Ratner gets pressed to fulfill B’klyn deal
MORE THAN a decade has passed since Barclays Center developer Bruce Ratner signed the Atlantic Yards “Community Benefits Agreement” that Michael West believed would generate jobs and help small businesses prosper in Brooklyn’s African-American community and low-income neighborhoods.
West, a former official with one of the eight organizations that signed the CBA in 2005, has kicked off a campaign to force Ratner and his partners to live up to the promises they made about the Barclays Center and the 15 high-rise towers planned for central Brooklyn.
“It’s been 10 years,” said West, a longtime educator and community organizer who was the former director of small-business development for Brooklyn United for Innovative Local Development (BUILD). “I still don’t see any evidence that the Community Benefits Agreement has been fulfilled.”

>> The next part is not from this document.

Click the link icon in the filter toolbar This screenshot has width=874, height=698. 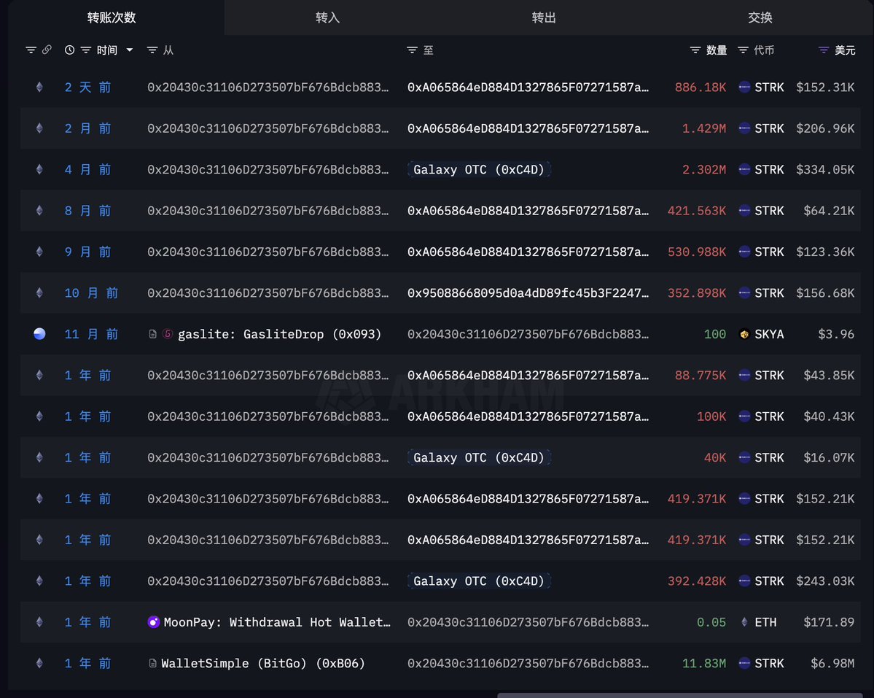(47, 50)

West, now president of a fledgling organization called Devotion NYC that is dedicated to spurring economic development in poor communities, said Thursday that it is time for Ratner and his partners to live up to the agreement.
West said he is meeting with Forest City Ratner executive Ashley Cotton next week to discuss a proposal to have an affiliated organization, HigherSelf Lifestyle, take over job training, business development and other programs promised in the CBA.
West recently sent a proposal to Forest City Ratner, which he shared with the Daily News, to have HigherSelf Lifestyle administer the economic development programs promised by the CBA for $149,000.
“I came in as a supporter,” West said. “I believed in what the Community Benefits Agreement was supposed to do. But we still have high unemployment in the minority community.”
West’s campaign was first reported by journalist Norman Oder’s Atlantic Yards/ Pacific Park Report.
When Ratner unveiled plans in 2003 to buy the Nets and move them from New Jersey to a Brooklyn arena that would anchor his massive Atlantic Yards project and 15 high-rise towers, the developer and his political allies, most notably former Mayor Michael Bloomberg, promised the project would generate jobs and spark economic development.
The CBA, signed in June 2005, was trumpeted by Bloomberg as a groundbreaking document that would ensure the community as well as the developer would benefit from the massive project. The document promised, among other things, that jobs would be set aside for minorities and women and that at least 20% of the money spent on construction would go to minority firms.
But critics said the document was more of a public relations stunt than an enforceable contract. Many of the groups, including BUILD, appeared to be little more than fronts for the developer rather than independent grass-roots organizations.